Copy the data word for word from its first line up to and including the line that contains "point(381,265)", and leave the pictures out of your answer.

==*==

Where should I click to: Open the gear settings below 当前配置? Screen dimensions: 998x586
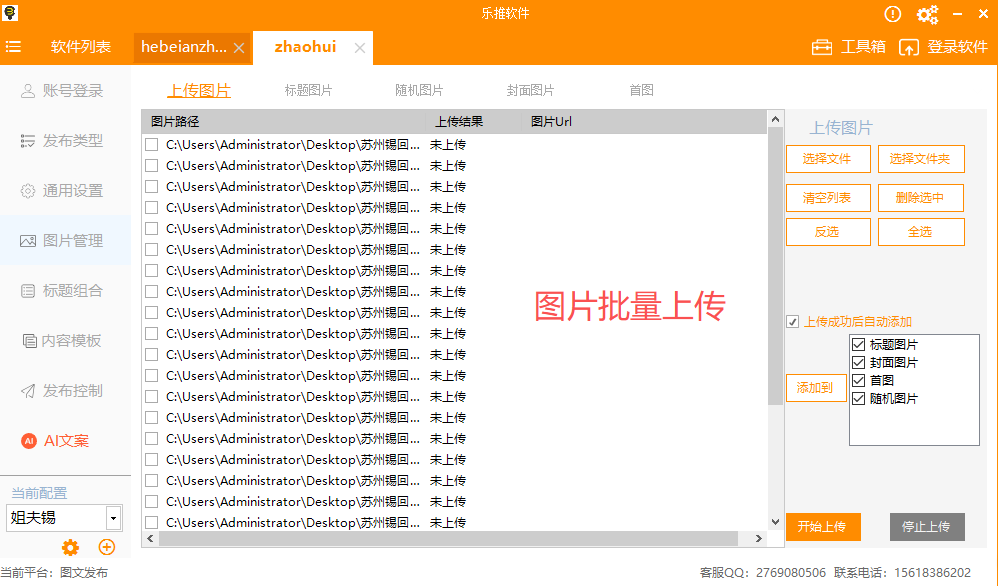(69, 548)
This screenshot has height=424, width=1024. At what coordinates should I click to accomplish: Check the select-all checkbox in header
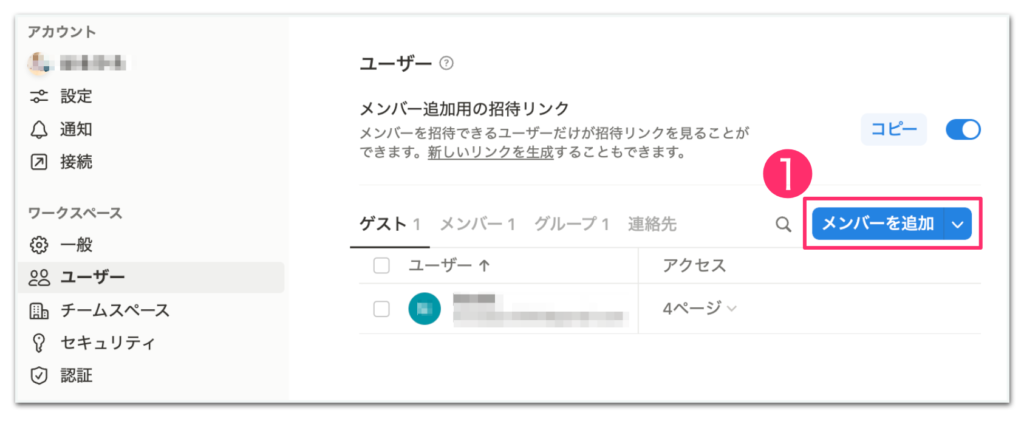point(381,265)
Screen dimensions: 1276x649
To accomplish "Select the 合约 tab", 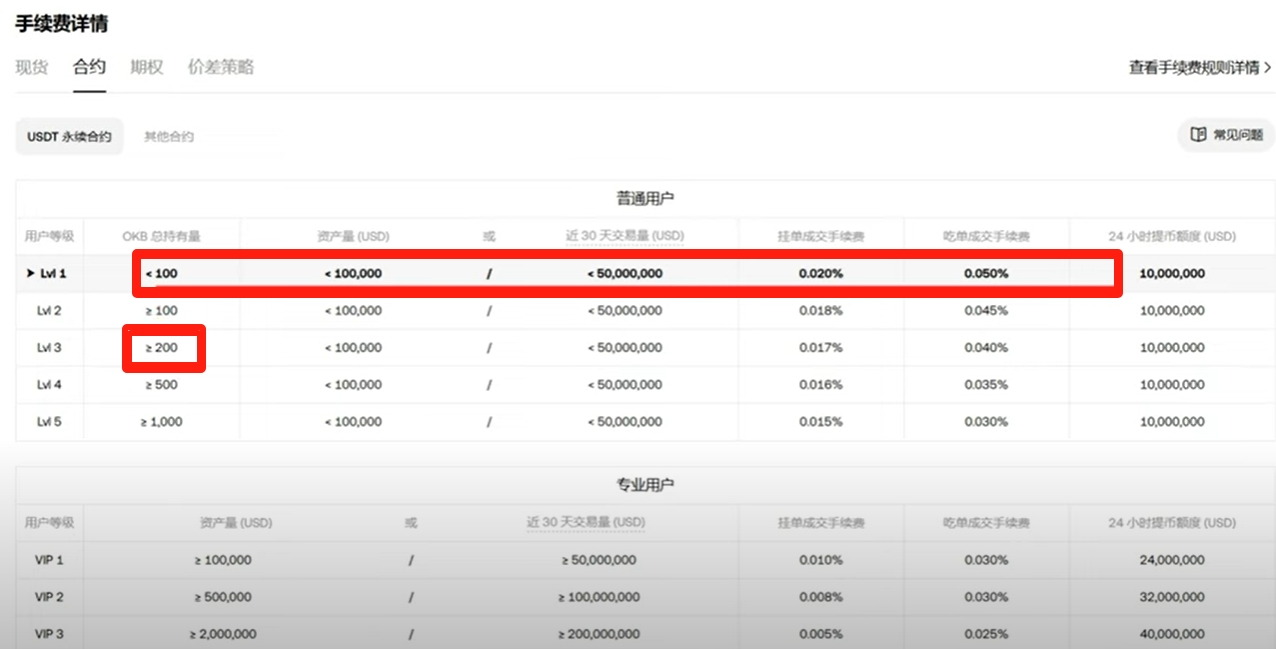I will coord(89,67).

==*==

- **Solved problem**:
Where should I click to: Open the gear settings below 当前配置? Screen dimensions: 998x586
(69, 548)
This screenshot has height=424, width=1024. At what coordinates should I click to accomplish: Check the select-all checkbox in header
point(381,265)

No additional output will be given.